Education

NYC is moving almost 5000 school safety agents out of the NYPD. Will that help calm fears about policing in schools?

The city is working on completing the transition by June 2022, leaving the school safety agents under the oversight of the Department of Education.

Protestors for police free schools.

Protestors for police free schools. Sahalie Donaldson

It was a cloudy morning in mid-August, as New York City student activists gathered in Carl Schurz Park near Gracie Mansion to call for something that has been hotly debated for years: police-free schools. They said they want an education system that prioritizes mental health care and restorative justice over punitive practices. 

Around 25 students, many of whom are organizers with the New York Civil Liberties Union’s Teen Activist Project, shared experiences they’ve had with school safety agents in their schools. Jonathan Rampagoa, a student at Bard High School Early College Queens, said he was questioned by school police a few years ago when he was in middle school. He had a pair of scissors in his bag he’d intended to use for an art project. After the scissors triggered the metal detector at the entrance of his middle school, Rampagoa said “a couple police officers put me in the corner and started questioning me with the intention I was up to no good.” He said only after he was asked to call his art teacher to confirm the intended use of the scissors and answer the principal’s questions was he allowed to go to class – 30 minutes after first period started. 

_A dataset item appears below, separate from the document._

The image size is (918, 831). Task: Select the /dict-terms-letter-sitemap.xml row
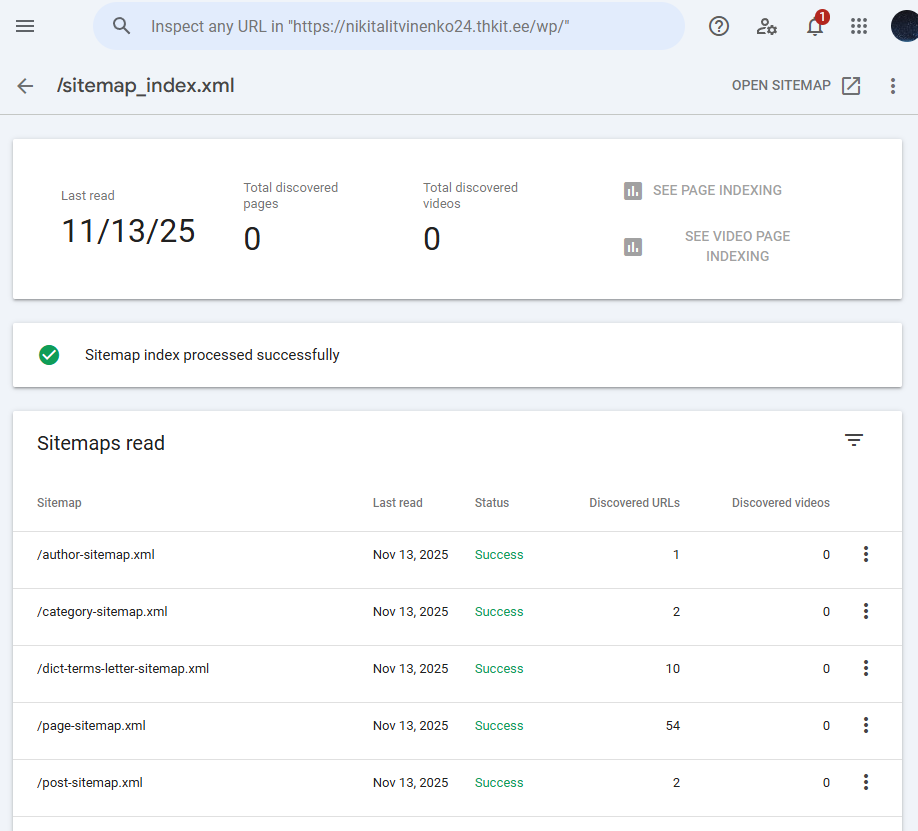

Others talked about the role police have played in breaking up fights between students. 

“When fights break out in schools, police are the first called, but what about guidance counselors and social workers? What about restorative services instead?” said Benjamin Boateng, a student at Humanities Preparatory Academy, explaining that he was lucky enough to have access to restorative justice programming at his school when he was having issues with a fellow student. Restorative justice is an approach that focuses on reconciliation between the offender and the victim, rather than just punishment for the offender. “I am lucky enough to have the situation where I was not suspended, and there is no record of me that would impact how the world looks at me. While I am fortunate that I did not get suspended, however, my peers in other New York City schools are not given the same satisfaction.” 

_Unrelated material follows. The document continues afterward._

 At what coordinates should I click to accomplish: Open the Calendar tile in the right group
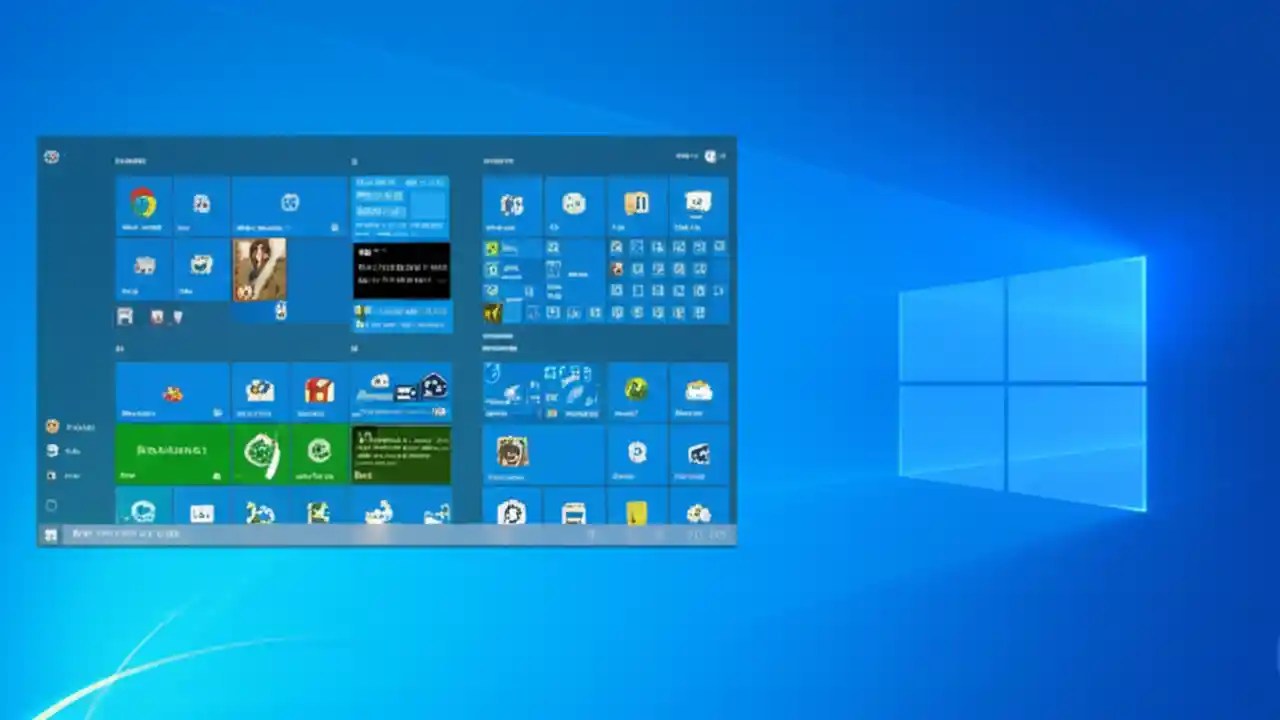(x=696, y=203)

The Department of Education and city officials have announced a number of measures in the past few years to expand restorative justice programs and other mental health services in New York City schools. This includes hiring an additional 500 social workers this fall, but some activists feel the measures don’t go far enough. 

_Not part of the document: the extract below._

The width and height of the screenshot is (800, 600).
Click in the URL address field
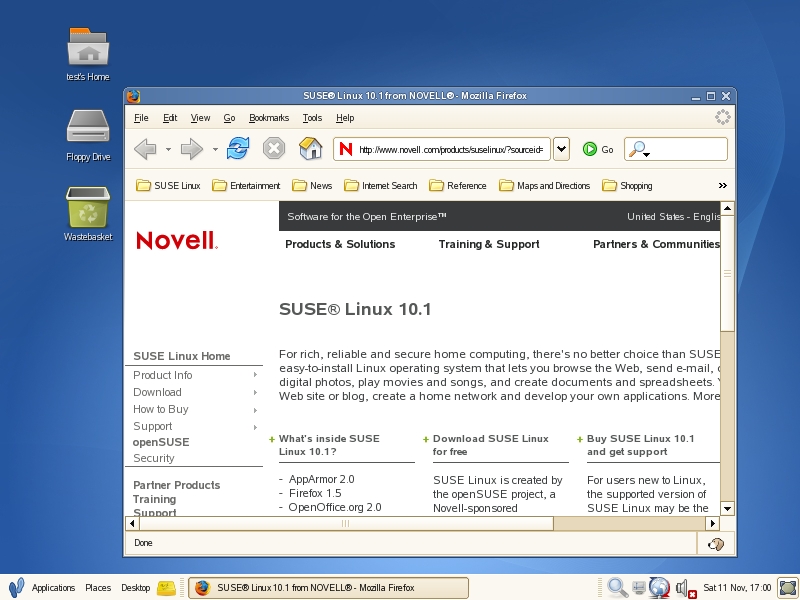click(450, 149)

There’s a gray area where having that safety in the school is good, but at the same time it could hurt the student that misbehaves in schools, so it doesn’t become a school problem, now it becomes a police problem.
– Michael Simmon, Bronx social studies teacher

School safety agents, while they don’t carry guns, are currently part of the New York City Police Department. Every public school has at least one agent, and some schools have more than one. Their duties in schools include monitoring metal detectors at building entrances, responding to fights, checking in visitors as they enter schools, responding to student mental health crises and sometimes making arrests. There are currently 4,400 school safety agents – around 650 less than previous years, according to Phyllis Shafran, director of communications for Teamsters Local 237, which is the union currently representing the school safety agents. The starting salary for the job is $32,834, according to the NYPD. Approximately 70% of the school safety agents are women and 90% are people of color, Shafran said. Nathaniel Styer, deputy press secretary for the city Department of Education, said 250 new school safety agents will begin training immediately to address the current shortage which, according to him, was caused by attrition and retirements.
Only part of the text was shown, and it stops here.